I don't know how people manage to gloss over the moral nature of political power. Perhaps the world is too complicated for many to discern easily and we need to simplify thusly:

Put two men on an island. One has bundles of money (or any measure of wealth )and the other has a loaded gun.

Which one has the power?

Setting aside moral considerations, will the rich man buy the gun or will the armed man seize the money?

M. Hodak June 30, 2007 at 11:19 pm

"The denial that economic power is capable of suppression of freedoms and liberties is against all the facts of history."

This is not a logical response to my comment. I will lay it out more clearly

- Economic power CAN grow out of voluntary exchange
- Political power NECESSARILY implies suppresion of liberty

For you to say that I'm denying that economic power CAN suppress liberty is simply wrong. Of course economic power CAN suppress liberty as well as preserve it. Then, for you to say, "Never has economic power existed … with out corrupting political power," actually makes my point that political power should be the focus of limits.

I think this point has been repeated enough in subsequent posts, but a discussion is more fruitful if it progresses in a logical fashion.

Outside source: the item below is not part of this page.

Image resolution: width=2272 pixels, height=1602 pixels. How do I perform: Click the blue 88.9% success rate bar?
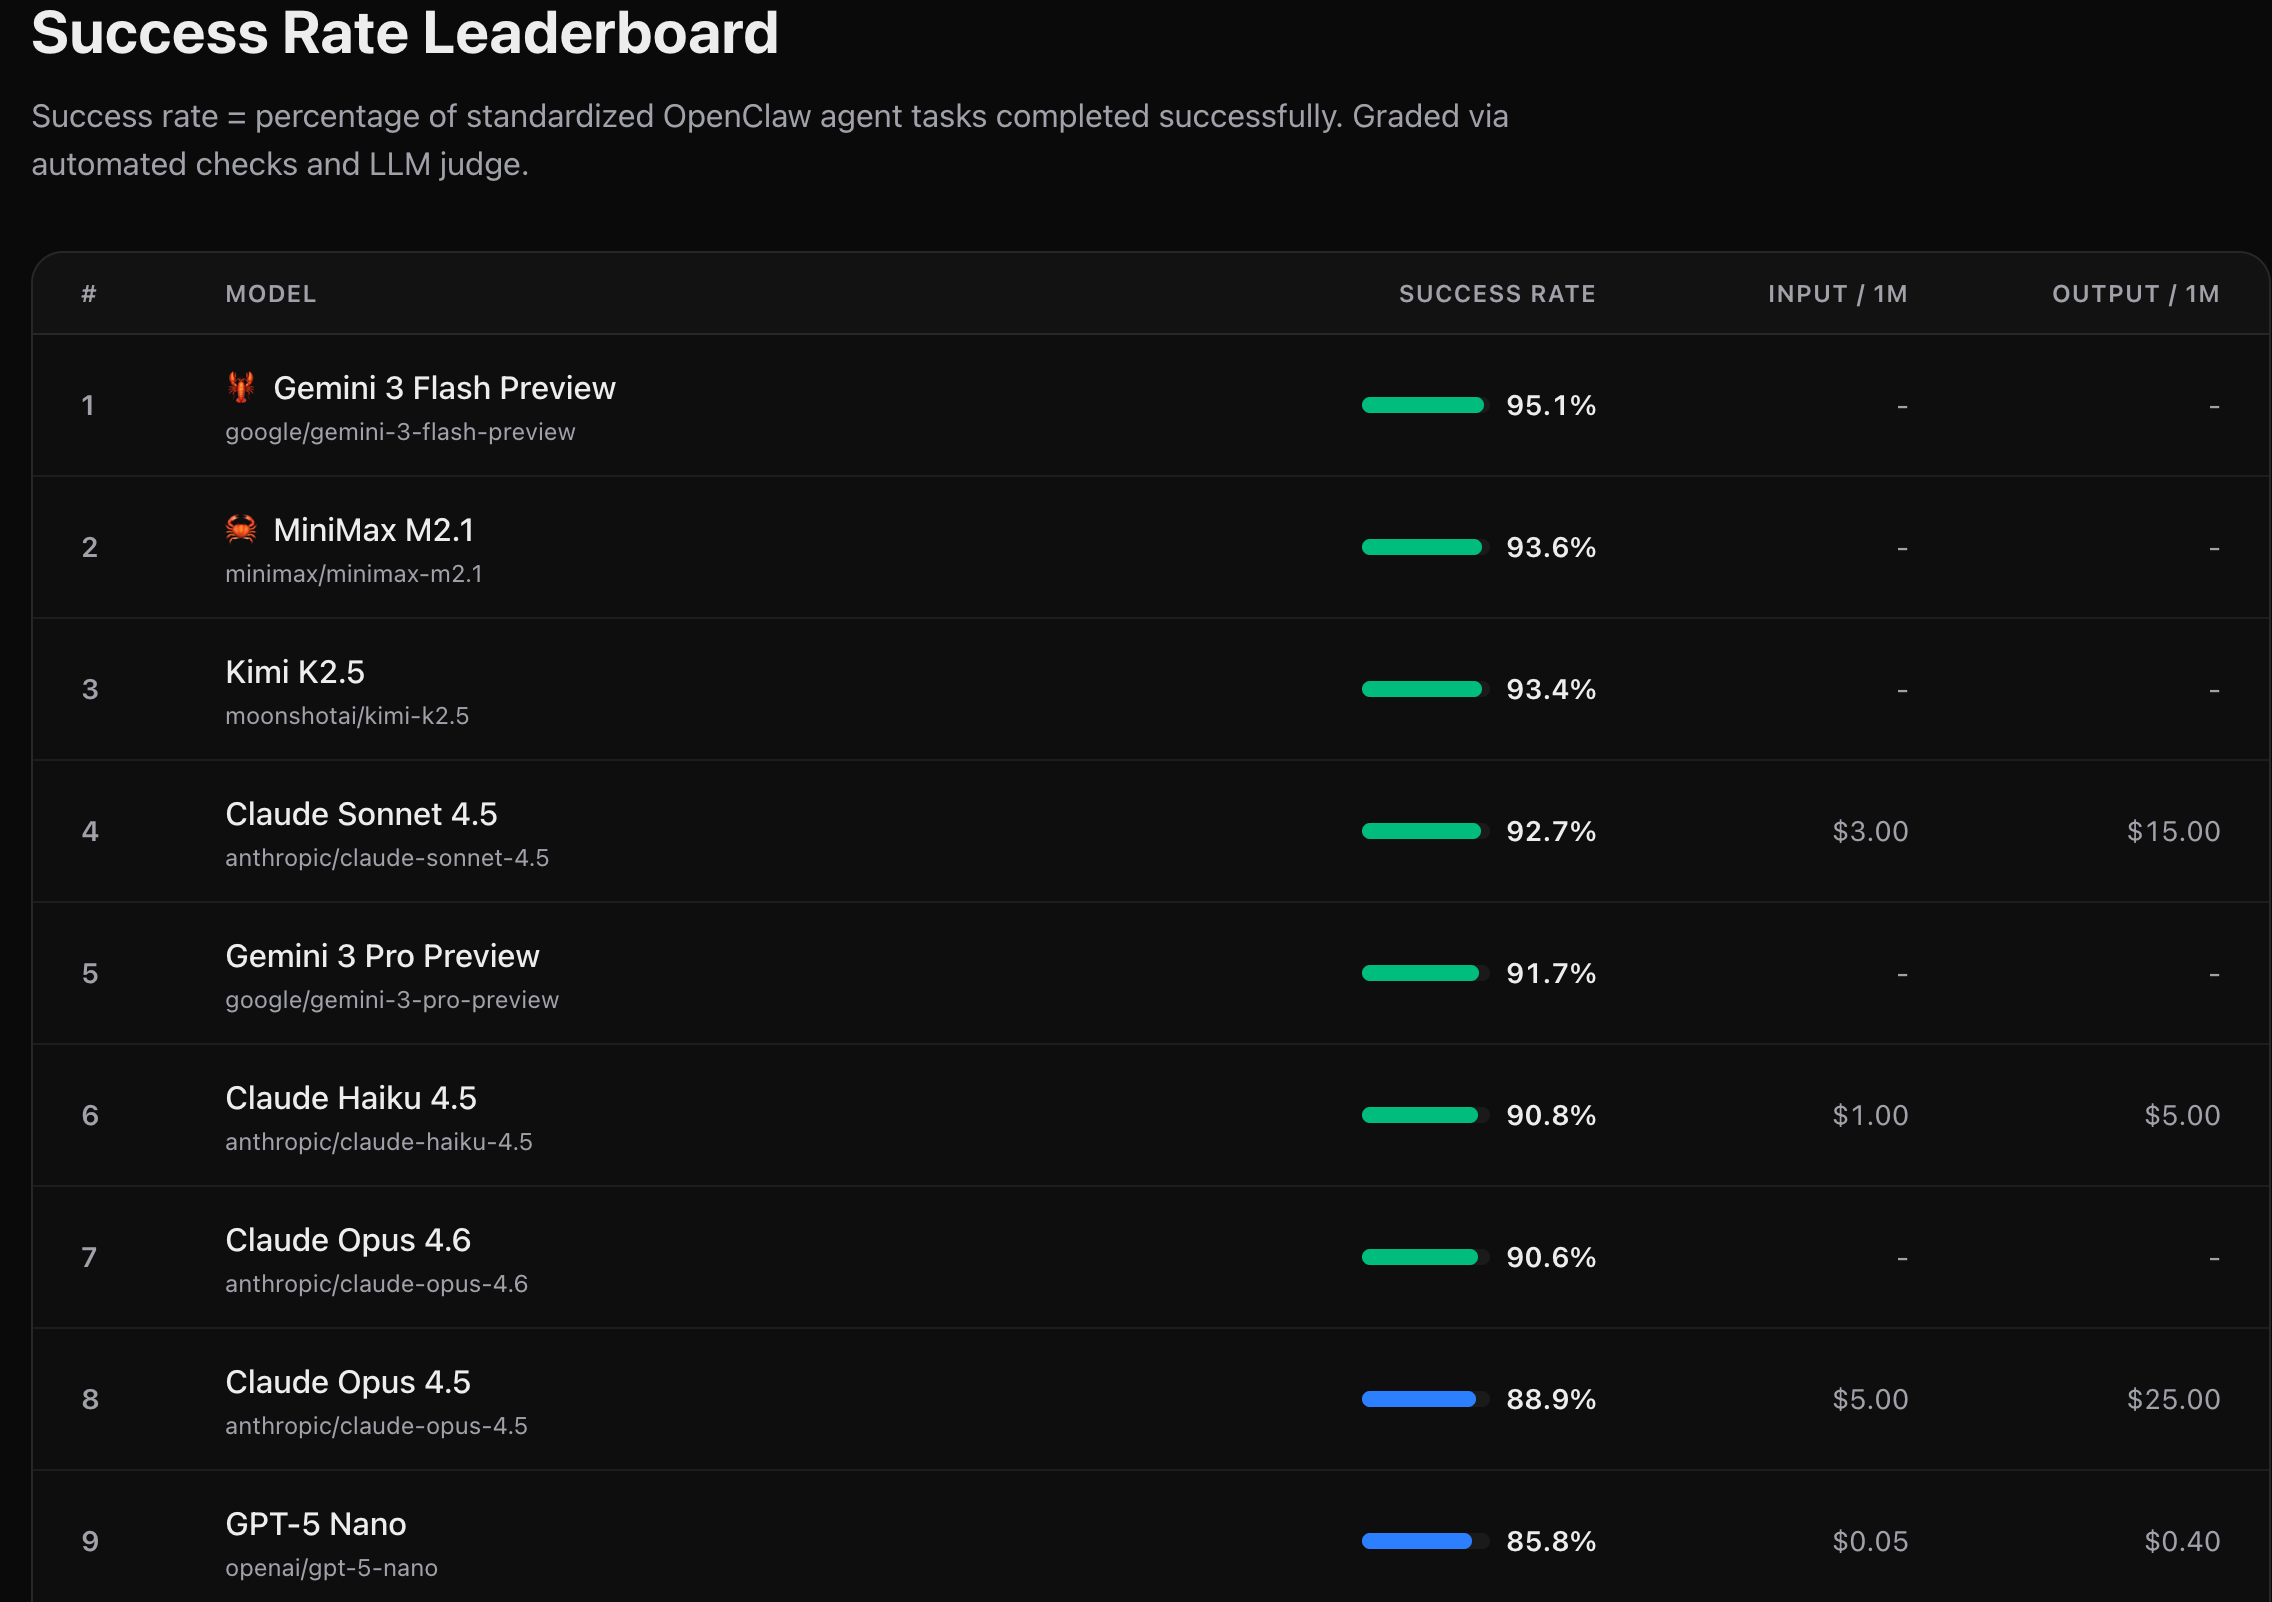pos(1418,1399)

muirgeo July 1, 2007 at 1:51 am

OK guys then lets say we've significantly castrated the government that all it can do is provide for defense and provide courts. I assume we would get to that point through constitutional amendments as no one as still yet to expound on what they mean by "limiting" the power of government.

All I can imagine is that wealth would concentrate and concentrate until a few people owned most of the land and roads. Labor would be diluted out and family incomes would fall. Children would again go back to work to help compensate for their falling family incomes. The environment would certainly run afoul with pollution. I'm pretty sure our country would look more like Mexico and Brazil and the shanty towns would blossom. Explain to me how this would not happen in your world? But I guess the government wouldn't be holding a gun to your head like they so obviously do now in ours and every other developed mixed economy.

I don't get it.

Brad July 1, 2007 at 2:39 am

muirgeo, What we don't get is your strawman. The letter by Professor Rizo said nothing of castrating the government. It said that increasing income inequality was not a concern that required redistributive government action.

Let me put it this way… If everything goes to hell as you describe, then there will be millions of angry people who purchased iPhones this week for half a large. Because not only will the network that their on be slow, it won't work. And they'll still have the remaining two years on their contracts. Trust me, there are a lot of hard working kids buying these toys. I saw one guy trade a shrinkwrapped iPhone for a really cool (and rare) pair of sneakers today. We are indeed a very wealthy society with many obvious symbols of wealth within reach of anyone who strives for them. Make sense?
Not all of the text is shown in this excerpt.